-- Begin Source excerpt --

For a given sorted array (ascending order) and a target number, find the first index of this number in O(log n) time complexity.
If the target number does not exist in the array, return -1.
Example 1:
Input: [1,4,4,5,7,7,8,9,9,10],1
Output: 0
Explanation:
the first index of 1 is 0.
Example 2:
Input: [1, 2, 3, 3, 4, 5, 10],3
Output: 2
Explanation:
the first index of 3 is 2.
Example 3:
Input: [1, 2, 3, 3, 4, 5, 10],6
Output: -1
Explanation:
Not exist 6 in array.
Challenge
If the count of numbers is bigger than 2^32, can your code work properly?
class Solution:
"""
@param nums: An integer array sorted in ascending order
@param target: An integer
@return: An integer
"""
def binarySearch(self, nums, target):
# corner cases
if not nums:
return -1
# init boundaries
up = len(nums) - 1
low = 0
# while up and low are not next to each other
while up > low + 1:
mid = int(low + (up - low)/2)

-- End Source excerpt --
-- Begin Stored rows --

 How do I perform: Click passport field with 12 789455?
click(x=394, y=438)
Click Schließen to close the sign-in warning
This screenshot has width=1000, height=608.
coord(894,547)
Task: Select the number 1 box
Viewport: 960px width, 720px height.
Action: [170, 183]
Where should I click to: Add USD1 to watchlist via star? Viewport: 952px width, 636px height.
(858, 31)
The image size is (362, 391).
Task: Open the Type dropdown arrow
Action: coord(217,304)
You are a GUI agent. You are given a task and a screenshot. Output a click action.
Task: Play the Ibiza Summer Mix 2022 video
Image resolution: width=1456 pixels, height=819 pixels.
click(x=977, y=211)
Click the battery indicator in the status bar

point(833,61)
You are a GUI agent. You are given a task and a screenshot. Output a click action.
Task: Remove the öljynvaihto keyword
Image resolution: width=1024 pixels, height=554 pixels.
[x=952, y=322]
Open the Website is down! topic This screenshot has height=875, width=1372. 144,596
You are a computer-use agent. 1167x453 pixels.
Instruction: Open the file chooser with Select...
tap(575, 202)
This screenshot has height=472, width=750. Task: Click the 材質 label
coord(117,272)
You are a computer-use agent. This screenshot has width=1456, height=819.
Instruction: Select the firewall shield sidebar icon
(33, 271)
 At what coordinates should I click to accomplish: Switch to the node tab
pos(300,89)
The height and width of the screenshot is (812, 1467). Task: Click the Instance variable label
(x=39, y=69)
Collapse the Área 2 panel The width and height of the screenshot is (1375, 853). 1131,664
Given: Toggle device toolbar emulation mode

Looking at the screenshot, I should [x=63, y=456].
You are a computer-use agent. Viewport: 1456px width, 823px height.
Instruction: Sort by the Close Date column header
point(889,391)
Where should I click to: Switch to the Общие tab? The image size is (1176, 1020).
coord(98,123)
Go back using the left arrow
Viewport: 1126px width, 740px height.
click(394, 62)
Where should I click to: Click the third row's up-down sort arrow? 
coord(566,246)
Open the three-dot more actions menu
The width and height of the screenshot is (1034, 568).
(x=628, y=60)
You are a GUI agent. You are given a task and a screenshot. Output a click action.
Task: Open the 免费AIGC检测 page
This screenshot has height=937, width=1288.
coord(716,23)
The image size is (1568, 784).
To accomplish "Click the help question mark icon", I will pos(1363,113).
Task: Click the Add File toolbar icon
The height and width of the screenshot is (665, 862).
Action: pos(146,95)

-- End Stored rows --

*Task instructions*
Quote the binary search problem word for word, starting at "For a given" and ending at "array, return -1.".

*Task answer*
For a given sorted array (ascending order) and a target number, find the first index of this number in O(log n) time complexity.
If the target number does not exist in the array, return -1.